■ REQUIRED ACTION: Copy out the full listing that comes next, exactly.

■ MATERIAL FOR THE TASK:
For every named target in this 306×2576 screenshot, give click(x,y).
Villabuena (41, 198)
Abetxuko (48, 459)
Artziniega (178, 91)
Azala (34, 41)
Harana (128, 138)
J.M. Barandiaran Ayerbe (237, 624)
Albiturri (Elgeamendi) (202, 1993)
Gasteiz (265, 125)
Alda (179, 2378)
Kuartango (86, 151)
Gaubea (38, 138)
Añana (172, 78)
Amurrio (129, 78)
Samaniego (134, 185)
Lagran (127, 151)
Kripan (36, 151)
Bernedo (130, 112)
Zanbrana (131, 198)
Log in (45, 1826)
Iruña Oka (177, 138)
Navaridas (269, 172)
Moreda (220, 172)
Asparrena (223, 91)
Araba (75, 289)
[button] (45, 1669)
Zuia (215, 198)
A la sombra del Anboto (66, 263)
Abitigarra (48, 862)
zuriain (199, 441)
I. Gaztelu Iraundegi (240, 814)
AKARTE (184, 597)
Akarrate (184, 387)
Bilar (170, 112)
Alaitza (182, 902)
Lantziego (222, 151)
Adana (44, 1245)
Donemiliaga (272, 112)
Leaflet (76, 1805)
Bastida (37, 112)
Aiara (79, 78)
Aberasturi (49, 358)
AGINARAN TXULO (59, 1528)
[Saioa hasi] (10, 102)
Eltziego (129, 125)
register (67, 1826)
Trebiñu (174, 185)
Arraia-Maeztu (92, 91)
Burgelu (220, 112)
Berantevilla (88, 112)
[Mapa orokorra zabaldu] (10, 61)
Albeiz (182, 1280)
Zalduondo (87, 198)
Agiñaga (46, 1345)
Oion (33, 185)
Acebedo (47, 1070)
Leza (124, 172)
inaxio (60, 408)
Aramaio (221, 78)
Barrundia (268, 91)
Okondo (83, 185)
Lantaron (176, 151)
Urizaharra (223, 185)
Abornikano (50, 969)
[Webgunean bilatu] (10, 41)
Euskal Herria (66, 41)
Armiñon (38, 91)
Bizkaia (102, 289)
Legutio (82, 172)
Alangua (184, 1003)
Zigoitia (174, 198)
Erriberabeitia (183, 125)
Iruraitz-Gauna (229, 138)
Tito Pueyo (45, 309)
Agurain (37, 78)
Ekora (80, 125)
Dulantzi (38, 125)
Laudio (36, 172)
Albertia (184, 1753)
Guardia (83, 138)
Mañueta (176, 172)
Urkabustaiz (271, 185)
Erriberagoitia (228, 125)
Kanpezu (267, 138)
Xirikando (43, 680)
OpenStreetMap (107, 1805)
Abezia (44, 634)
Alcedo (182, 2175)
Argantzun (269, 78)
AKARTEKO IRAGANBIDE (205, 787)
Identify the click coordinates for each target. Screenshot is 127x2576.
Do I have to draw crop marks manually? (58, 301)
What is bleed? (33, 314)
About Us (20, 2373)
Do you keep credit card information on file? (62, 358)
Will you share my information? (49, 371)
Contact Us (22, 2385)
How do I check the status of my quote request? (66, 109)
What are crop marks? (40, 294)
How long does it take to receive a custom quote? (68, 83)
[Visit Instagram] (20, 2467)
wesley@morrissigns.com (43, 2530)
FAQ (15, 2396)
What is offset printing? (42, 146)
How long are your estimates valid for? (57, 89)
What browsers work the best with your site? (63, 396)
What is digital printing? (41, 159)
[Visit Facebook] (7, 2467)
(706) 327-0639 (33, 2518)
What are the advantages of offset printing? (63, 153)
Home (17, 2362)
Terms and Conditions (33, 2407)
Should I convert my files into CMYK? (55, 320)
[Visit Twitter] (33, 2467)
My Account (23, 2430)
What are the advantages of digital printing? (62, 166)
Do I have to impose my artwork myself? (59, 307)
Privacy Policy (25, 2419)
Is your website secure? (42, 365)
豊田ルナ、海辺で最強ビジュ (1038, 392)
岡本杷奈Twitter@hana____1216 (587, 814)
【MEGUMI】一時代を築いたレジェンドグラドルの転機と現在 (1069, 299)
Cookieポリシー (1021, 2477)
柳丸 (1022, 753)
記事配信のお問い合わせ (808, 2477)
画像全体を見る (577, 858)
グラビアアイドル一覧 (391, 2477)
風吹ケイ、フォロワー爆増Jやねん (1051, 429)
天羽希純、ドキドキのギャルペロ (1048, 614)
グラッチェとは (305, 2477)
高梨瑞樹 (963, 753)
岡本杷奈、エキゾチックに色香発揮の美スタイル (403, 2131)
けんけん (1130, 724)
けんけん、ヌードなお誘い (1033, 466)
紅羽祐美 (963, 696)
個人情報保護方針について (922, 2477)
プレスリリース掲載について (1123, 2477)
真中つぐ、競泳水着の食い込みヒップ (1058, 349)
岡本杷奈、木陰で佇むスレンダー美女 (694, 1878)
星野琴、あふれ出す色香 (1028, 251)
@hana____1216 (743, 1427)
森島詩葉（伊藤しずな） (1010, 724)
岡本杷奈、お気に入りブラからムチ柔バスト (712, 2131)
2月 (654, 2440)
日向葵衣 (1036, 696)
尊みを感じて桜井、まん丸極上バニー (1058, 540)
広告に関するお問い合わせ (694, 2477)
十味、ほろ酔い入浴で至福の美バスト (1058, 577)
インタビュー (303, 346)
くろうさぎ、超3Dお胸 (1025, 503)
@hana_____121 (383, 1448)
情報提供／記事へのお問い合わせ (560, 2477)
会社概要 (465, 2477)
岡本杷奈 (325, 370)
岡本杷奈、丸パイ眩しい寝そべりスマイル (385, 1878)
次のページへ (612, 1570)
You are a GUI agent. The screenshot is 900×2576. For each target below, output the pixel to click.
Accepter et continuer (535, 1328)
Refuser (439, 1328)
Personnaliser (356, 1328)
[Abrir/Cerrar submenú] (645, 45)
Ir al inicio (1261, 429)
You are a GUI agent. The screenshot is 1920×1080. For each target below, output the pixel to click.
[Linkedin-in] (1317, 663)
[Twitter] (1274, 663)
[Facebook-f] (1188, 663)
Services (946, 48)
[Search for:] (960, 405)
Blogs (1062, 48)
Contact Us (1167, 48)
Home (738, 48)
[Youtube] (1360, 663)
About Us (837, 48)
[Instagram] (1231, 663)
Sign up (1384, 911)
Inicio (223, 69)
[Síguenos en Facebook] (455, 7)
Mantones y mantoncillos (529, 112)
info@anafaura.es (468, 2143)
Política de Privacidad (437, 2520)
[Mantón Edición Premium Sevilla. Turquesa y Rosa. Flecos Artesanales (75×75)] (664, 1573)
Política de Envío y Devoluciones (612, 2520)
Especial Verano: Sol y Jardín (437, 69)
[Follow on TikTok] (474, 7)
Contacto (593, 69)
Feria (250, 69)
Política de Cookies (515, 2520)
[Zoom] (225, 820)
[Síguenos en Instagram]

■ RESPONSE FOR THIS EXERCISE:
For every named target in this 306×2576 screenshot, give click(x,y).
Villabuena (41, 198)
Abetxuko (48, 459)
Artziniega (178, 91)
Azala (34, 41)
Harana (128, 138)
J.M. Barandiaran Ayerbe (237, 624)
Albiturri (Elgeamendi) (202, 1993)
Gasteiz (265, 125)
Alda (179, 2378)
Kuartango (86, 151)
Gaubea (38, 138)
Añana (172, 78)
Amurrio (129, 78)
Samaniego (134, 185)
Lagran (127, 151)
Kripan (36, 151)
Bernedo (130, 112)
Zanbrana (131, 198)
Log in (45, 1826)
Iruña Oka (177, 138)
Navaridas (269, 172)
Moreda (220, 172)
Asparrena (223, 91)
Araba (75, 289)
[button] (45, 1669)
Zuia (215, 198)
A la sombra del Anboto (66, 263)
Abitigarra (48, 862)
zuriain (199, 441)
I. Gaztelu Iraundegi (240, 814)
AKARTE (184, 597)
Akarrate (184, 387)
Bilar (170, 112)
Alaitza (182, 902)
Lantziego (222, 151)
Adana (44, 1245)
Donemiliaga (272, 112)
Leaflet (76, 1805)
Bastida (37, 112)
Aiara (79, 78)
Aberasturi (49, 358)
AGINARAN TXULO (59, 1528)
[Saioa hasi] (10, 102)
Eltziego (129, 125)
register (67, 1826)
Trebiñu (174, 185)
Arraia-Maeztu (92, 91)
Burgelu (220, 112)
Berantevilla (88, 112)
[Mapa orokorra zabaldu] (10, 61)
Albeiz (182, 1280)
Zalduondo (87, 198)
Agiñaga (46, 1345)
Oion (33, 185)
Acebedo (47, 1070)
Leza (124, 172)
inaxio (60, 408)
Aramaio (221, 78)
Barrundia (268, 91)
Okondo (83, 185)
Lantaron (176, 151)
Urizaharra (223, 185)
Abornikano (50, 969)
[Webgunean bilatu] (10, 41)
Euskal Herria (66, 41)
Armiñon (38, 91)
Bizkaia (102, 289)
Legutio (82, 172)
Alangua (184, 1003)
Zigoitia (174, 198)
Erriberabeitia (183, 125)
Iruraitz-Gauna (229, 138)
Tito Pueyo (45, 309)
Agurain (37, 78)
Ekora (80, 125)
Dulantzi (38, 125)
Laudio (36, 172)
Albertia (184, 1753)
Guardia (83, 138)
Mañueta (176, 172)
Urkabustaiz (271, 185)
Erriberagoitia (228, 125)
Kanpezu (267, 138)
Xirikando (43, 680)
OpenStreetMap (107, 1805)
Abezia (44, 634)
Alcedo (182, 2175)
Argantzun (269, 78)
AKARTEKO IRAGANBIDE (205, 787)
Identify the click coordinates for each target. Screenshot is 127x2576.
Do I have to draw crop marks manually? (58, 301)
What is bleed? (33, 314)
About Us (20, 2373)
Do you keep credit card information on file? (62, 358)
Will you share my information? (49, 371)
Contact Us (22, 2385)
How do I check the status of my quote request? (66, 109)
What are crop marks? (40, 294)
How long does it take to receive a custom quote? (68, 83)
[Visit Instagram] (20, 2467)
wesley@morrissigns.com (43, 2530)
FAQ (15, 2396)
What is offset printing? (42, 146)
How long are your estimates valid for? (57, 89)
What browsers work the best with your site? (63, 396)
What is digital printing? (41, 159)
[Visit Facebook] (7, 2467)
(706) 327-0639 (33, 2518)
What are the advantages of offset printing? (63, 153)
Home (17, 2362)
Terms and Conditions (33, 2407)
Should I convert my files into CMYK? (55, 320)
[Visit Twitter] (33, 2467)
My Account (23, 2430)
What are the advantages of digital printing? (62, 166)
Do I have to impose my artwork myself? (59, 307)
Privacy Policy (25, 2419)
Is your website secure? (42, 365)
豊田ルナ、海辺で最強ビジュ (1038, 392)
岡本杷奈Twitter@hana____1216 (587, 814)
【MEGUMI】一時代を築いたレジェンドグラドルの転機と現在 (1069, 299)
Cookieポリシー (1021, 2477)
柳丸 (1022, 753)
記事配信のお問い合わせ (808, 2477)
画像全体を見る (577, 858)
グラビアアイドル一覧 (391, 2477)
風吹ケイ、フォロワー爆増Jやねん (1051, 429)
天羽希純、ドキドキのギャルペロ (1048, 614)
グラッチェとは (305, 2477)
高梨瑞樹 (963, 753)
岡本杷奈、エキゾチックに色香発揮の美スタイル (403, 2131)
けんけん (1130, 724)
けんけん、ヌードなお誘い (1033, 466)
紅羽祐美 (963, 696)
個人情報保護方針について (922, 2477)
プレスリリース掲載について (1123, 2477)
真中つぐ、競泳水着の食い込みヒップ (1058, 349)
岡本杷奈、木陰で佇むスレンダー美女 (694, 1878)
星野琴、あふれ出す色香 (1028, 251)
@hana____1216 (743, 1427)
森島詩葉（伊藤しずな） (1010, 724)
岡本杷奈、お気に入りブラからムチ柔バスト (712, 2131)
2月 (654, 2440)
日向葵衣 (1036, 696)
尊みを感じて桜井、まん丸極上バニー (1058, 540)
広告に関するお問い合わせ (694, 2477)
十味、ほろ酔い入浴で至福の美バスト (1058, 577)
インタビュー (303, 346)
くろうさぎ、超3Dお胸 (1025, 503)
@hana_____121 (383, 1448)
情報提供／記事へのお問い合わせ (560, 2477)
会社概要 (465, 2477)
岡本杷奈 (325, 370)
岡本杷奈、丸パイ眩しい寝そべりスマイル (385, 1878)
次のページへ (612, 1570)
You are a GUI agent. The screenshot is 900×2576. For each target below, output the pixel to click.
Accepter et continuer (535, 1328)
Refuser (439, 1328)
Personnaliser (356, 1328)
[Abrir/Cerrar submenú] (645, 45)
Ir al inicio (1261, 429)
You are a GUI agent. The screenshot is 1920×1080. For each target below, output the pixel to click.
[Linkedin-in] (1317, 663)
[Twitter] (1274, 663)
[Facebook-f] (1188, 663)
Services (946, 48)
[Search for:] (960, 405)
Blogs (1062, 48)
Contact Us (1167, 48)
Home (738, 48)
[Youtube] (1360, 663)
About Us (837, 48)
[Instagram] (1231, 663)
Sign up (1384, 911)
Inicio (223, 69)
[Síguenos en Facebook] (455, 7)
Mantones y mantoncillos (529, 112)
info@anafaura.es (468, 2143)
Política de Privacidad (437, 2520)
[Mantón Edición Premium Sevilla. Turquesa y Rosa. Flecos Artesanales (75×75)] (664, 1573)
Política de Envío y Devoluciones (612, 2520)
Especial Verano: Sol y Jardín (437, 69)
[Follow on TikTok] (474, 7)
Contacto (593, 69)
Feria (250, 69)
Política de Cookies (515, 2520)
[Zoom] (225, 820)
[Síguenos en Instagram]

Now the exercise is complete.